Oleh karena itu, hukum di Indonesia termasuk hukum pidana harus diperbaiki
dan dilakukan sesuai dengan sumber dan dasar hukum di Indonesia, jika terus dibiarkan
seperti ini maka hukum di Indonesia akan hancur dan berantakan, hukum pidana dengan
seadil-adilnya dengan sesuai hukum yang berlaku.
14
BAB III
PENUTUP
A. Kesimpulan
Berdasarkan pembahasan diatas, maka dapat kita simpulkan bahwa hukum pidana
adalah hukum yang membahas mengenai pidana. Di Indonesia hukum pidana sudah
sangat lumrah, hukum pidana tercantum di dalam dan luar KUHP. Hukum pidana
bersifat selektif yang berorientasi pada perlindungan atau kepentingan individu
(pelaku tindak pidana). Hukum pidana saat ini masih kurang dalam hal keadilan,
masih banyak kasus yang mendapat jatuhan hukuman tidak relalistis bila kita
pikirkan. Hukum pidana di Indonesia juga belum bisa maksimal dalam memberikan
efek jera maupun pencegahan untuk para pelaku tindak pidana.
B. Saran
1. Hukum pidana di Indonesia harus lebih diperbaiki dan berkembang, karena semua
itu bisa dikatakan baik untuk masyarakat Indonesia sendiri.

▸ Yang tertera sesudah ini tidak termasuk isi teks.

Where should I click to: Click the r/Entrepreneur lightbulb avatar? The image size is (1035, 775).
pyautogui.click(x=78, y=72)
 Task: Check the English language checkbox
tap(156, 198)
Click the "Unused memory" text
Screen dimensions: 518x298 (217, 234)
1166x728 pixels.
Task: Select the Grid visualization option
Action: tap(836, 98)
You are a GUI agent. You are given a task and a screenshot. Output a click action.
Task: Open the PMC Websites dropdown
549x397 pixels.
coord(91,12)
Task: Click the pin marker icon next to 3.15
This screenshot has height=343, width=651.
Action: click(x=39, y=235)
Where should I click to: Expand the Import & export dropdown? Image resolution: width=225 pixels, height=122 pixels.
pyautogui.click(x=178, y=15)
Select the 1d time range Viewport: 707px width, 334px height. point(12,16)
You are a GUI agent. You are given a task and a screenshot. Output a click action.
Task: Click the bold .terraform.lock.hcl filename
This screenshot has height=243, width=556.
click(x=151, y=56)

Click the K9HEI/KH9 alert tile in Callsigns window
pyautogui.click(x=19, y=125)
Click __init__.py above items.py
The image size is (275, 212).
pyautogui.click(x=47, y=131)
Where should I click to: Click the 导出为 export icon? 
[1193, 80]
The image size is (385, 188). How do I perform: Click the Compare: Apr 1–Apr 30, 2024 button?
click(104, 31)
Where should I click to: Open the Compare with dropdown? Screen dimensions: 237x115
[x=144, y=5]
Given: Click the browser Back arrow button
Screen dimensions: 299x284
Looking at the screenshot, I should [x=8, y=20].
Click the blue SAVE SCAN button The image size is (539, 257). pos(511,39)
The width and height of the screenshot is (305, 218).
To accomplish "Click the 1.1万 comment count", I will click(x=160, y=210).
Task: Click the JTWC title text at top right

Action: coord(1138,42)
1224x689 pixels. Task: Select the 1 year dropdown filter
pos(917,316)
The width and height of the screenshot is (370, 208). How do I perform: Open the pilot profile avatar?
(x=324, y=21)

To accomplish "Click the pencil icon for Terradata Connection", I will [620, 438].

2. Masyarakat juga harus lebih menaati adanya hukum pidana, maka akan lebih baik
negeri ini jika masyarakat melaksanakan larangan-larangan yang ada pada hukum.
3. Para petinggi hukum lebih memberikan edukasi ataupun pembinaan kepada wrga
negara.
4. Penegakan hukum pidana di Indonesia harus memberikan rasa keadilan kepada
seluruh masyarakat dan pelaku tindak pidana mengenai penjatuhan hukuman
tanpa memandang derajat seseorang dan lainnya.